When can you launch a Wills Variation Act (“WVA”) proceeding?


Sometimes the contents of a will are known before probate. In these circumstances, those spouses and children that have not been adequately provided for under the will invariably turn their mind to starting a Wills Variation Act claim before probate. This is prudent considering the limitation period for WVA claims is short. A WVA claim is statute barred 6 months after probate. So, when is the earliest date on which a potential claimant can launch a WVA proceeding?

Section 3(1)(a) of the WVA provides that a proceeding must be commenced “…within 6 months from the date of the issue of probate of the will in British Columbia…” You might ask: does this language prevent a person from bringing a WVA proceeding before probate? The BC Court of Appeal considered this question in the 1938 case of Murgatroyd v. Stewart. Although the Court considered the old Testator’s Family Maintenance Act (“TFMA”), the statutory language at issue was the same. The majority of the Court held that the right to start a TFMA proceeding before probate is not restricted by the “within 6 months” language because that language establishes a limitation period and is therefore meant to apply after probate. In other words, the majority held that “within 6 months” is meant to impose a final limit on when a person can launch a proceeding, not limit the earliest date on which a person can launch a proceeding. On the other hand, the minority held that the Court can only hear a proceeding between the date of probate and 6 months after the date of probate.

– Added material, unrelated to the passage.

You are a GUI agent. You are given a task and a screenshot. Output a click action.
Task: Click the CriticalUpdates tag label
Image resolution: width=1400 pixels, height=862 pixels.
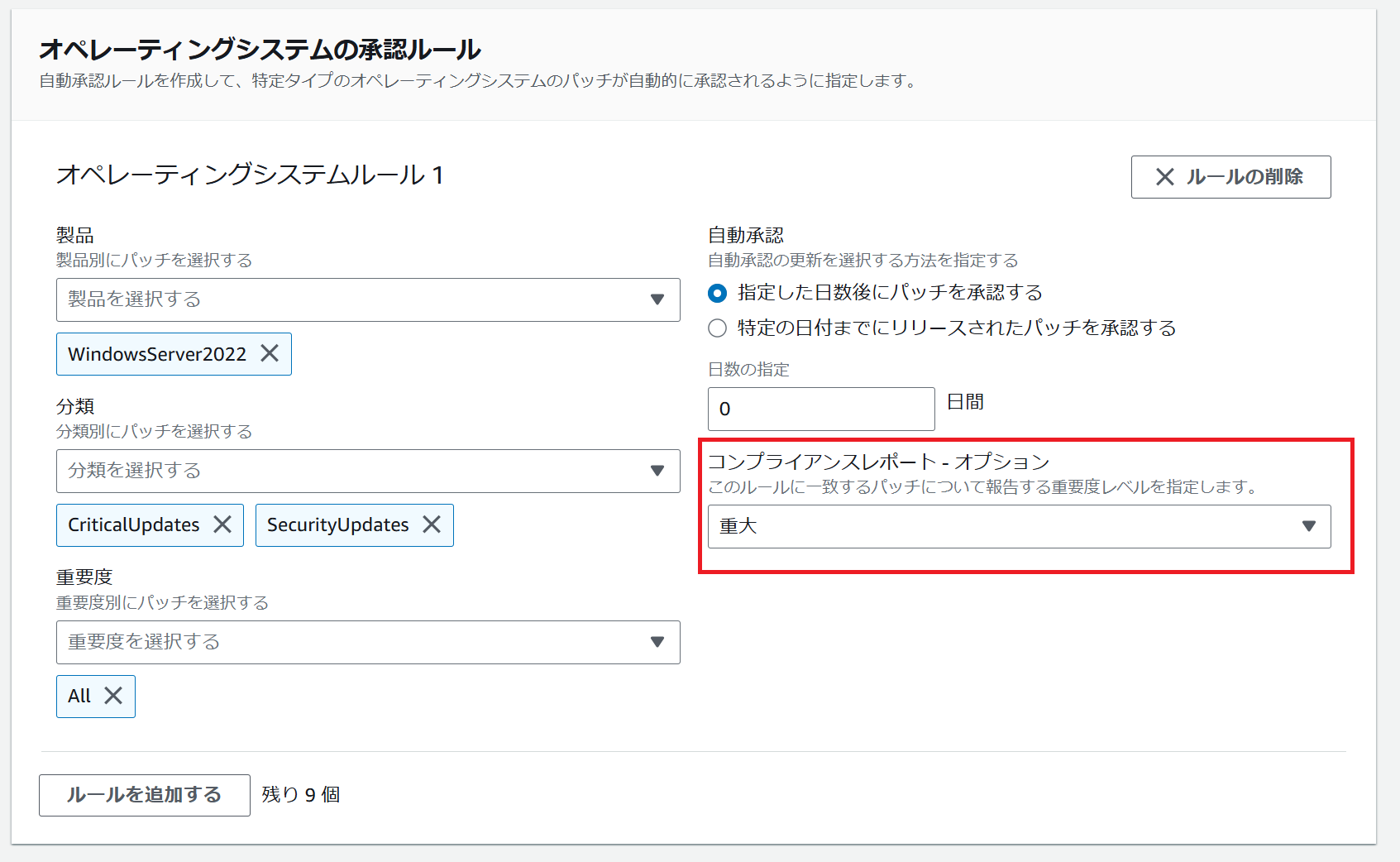click(134, 525)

In Re Stafford, a 1979 New Brunswick decision, the NB Court of Queen’s Bench followed the Murgatroyd v. Stewart decision. The Court suggested, however, that where probate has not been granted, the plaintiff should take out a citation (a procedure forcing the executor to prove the validity of the will) before launching a proceeding to vary the will.

While it is generally impractical to launch a Wills Variation Act claim before probate, the decision in Murgatroyd v. Stewart is good law. Therefore, if it is necessary or desirable to launch a WVA claim before probate, you are legally permitted to do so.